**TASK TO COMPLETE**
Rewrite the lines from the one containing "Tap the Android home navigation button" through the end of the lines, replacing "Overview" with "Summary" and leaving everything else unchanged.

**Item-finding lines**
──────────
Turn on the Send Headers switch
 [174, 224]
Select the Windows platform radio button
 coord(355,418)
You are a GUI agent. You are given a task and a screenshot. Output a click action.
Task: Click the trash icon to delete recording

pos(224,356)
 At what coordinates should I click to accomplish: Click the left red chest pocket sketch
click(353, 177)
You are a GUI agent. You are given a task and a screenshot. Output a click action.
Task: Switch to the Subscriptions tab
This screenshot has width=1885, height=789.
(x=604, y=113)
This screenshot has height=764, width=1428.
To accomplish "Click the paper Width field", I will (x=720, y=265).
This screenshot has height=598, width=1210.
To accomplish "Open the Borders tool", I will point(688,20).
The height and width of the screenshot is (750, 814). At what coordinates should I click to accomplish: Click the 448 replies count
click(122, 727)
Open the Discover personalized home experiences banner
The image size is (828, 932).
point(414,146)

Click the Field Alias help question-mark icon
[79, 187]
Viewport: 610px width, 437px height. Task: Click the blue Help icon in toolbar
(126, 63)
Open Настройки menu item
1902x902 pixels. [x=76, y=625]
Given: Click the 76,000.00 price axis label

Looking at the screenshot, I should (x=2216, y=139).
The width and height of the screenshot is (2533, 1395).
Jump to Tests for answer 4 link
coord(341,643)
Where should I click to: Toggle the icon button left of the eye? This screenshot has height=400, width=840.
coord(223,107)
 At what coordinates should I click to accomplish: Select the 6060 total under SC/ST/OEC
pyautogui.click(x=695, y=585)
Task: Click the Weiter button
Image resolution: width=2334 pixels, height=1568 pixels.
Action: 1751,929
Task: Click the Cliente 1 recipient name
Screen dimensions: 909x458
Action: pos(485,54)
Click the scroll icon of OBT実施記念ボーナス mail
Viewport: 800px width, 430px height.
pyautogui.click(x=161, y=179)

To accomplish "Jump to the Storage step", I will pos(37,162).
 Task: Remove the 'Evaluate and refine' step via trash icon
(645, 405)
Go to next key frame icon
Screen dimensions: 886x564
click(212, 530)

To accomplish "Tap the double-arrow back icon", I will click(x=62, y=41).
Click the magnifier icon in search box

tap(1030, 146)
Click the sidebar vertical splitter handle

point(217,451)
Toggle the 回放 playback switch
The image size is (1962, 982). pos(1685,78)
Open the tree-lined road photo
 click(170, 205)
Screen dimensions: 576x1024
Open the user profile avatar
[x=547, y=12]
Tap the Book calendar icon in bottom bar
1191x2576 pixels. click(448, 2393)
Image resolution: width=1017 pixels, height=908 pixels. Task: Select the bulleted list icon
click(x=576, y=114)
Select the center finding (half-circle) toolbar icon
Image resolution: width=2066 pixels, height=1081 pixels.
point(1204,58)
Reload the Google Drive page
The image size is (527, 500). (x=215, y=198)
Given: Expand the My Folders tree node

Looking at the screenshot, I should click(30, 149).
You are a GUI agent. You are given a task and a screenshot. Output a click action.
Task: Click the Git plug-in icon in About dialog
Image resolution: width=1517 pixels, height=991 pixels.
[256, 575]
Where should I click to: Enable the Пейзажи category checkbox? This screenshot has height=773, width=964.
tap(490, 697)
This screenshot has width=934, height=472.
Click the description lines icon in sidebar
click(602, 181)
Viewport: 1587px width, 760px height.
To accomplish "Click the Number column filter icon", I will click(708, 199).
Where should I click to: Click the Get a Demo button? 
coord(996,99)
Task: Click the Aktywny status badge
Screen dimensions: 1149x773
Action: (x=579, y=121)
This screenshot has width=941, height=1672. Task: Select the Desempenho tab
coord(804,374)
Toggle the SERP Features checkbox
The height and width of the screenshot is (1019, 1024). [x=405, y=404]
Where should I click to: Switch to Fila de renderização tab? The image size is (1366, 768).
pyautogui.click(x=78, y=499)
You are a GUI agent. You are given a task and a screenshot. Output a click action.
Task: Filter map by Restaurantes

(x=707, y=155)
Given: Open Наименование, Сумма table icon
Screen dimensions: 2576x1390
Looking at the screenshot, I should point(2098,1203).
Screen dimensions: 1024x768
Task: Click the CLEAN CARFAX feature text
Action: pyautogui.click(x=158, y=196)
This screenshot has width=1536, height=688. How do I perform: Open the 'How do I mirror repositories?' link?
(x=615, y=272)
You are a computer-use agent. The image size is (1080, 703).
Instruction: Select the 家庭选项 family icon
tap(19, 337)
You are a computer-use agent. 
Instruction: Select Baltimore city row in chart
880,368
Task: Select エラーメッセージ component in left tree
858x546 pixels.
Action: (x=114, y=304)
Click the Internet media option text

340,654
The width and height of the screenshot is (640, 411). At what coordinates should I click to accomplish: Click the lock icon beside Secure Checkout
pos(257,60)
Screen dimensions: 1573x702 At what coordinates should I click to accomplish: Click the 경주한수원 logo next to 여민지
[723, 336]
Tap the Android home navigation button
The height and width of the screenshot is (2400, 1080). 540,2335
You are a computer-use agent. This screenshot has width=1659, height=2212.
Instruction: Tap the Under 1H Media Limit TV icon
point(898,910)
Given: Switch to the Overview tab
──────────
**RESULT FOR THIS EXERCISE**
Tap the Android home navigation button
The height and width of the screenshot is (2400, 1080). 540,2335
You are a computer-use agent. This screenshot has width=1659, height=2212.
Instruction: Tap the Under 1H Media Limit TV icon
point(898,910)
Given: Switch to the Summary tab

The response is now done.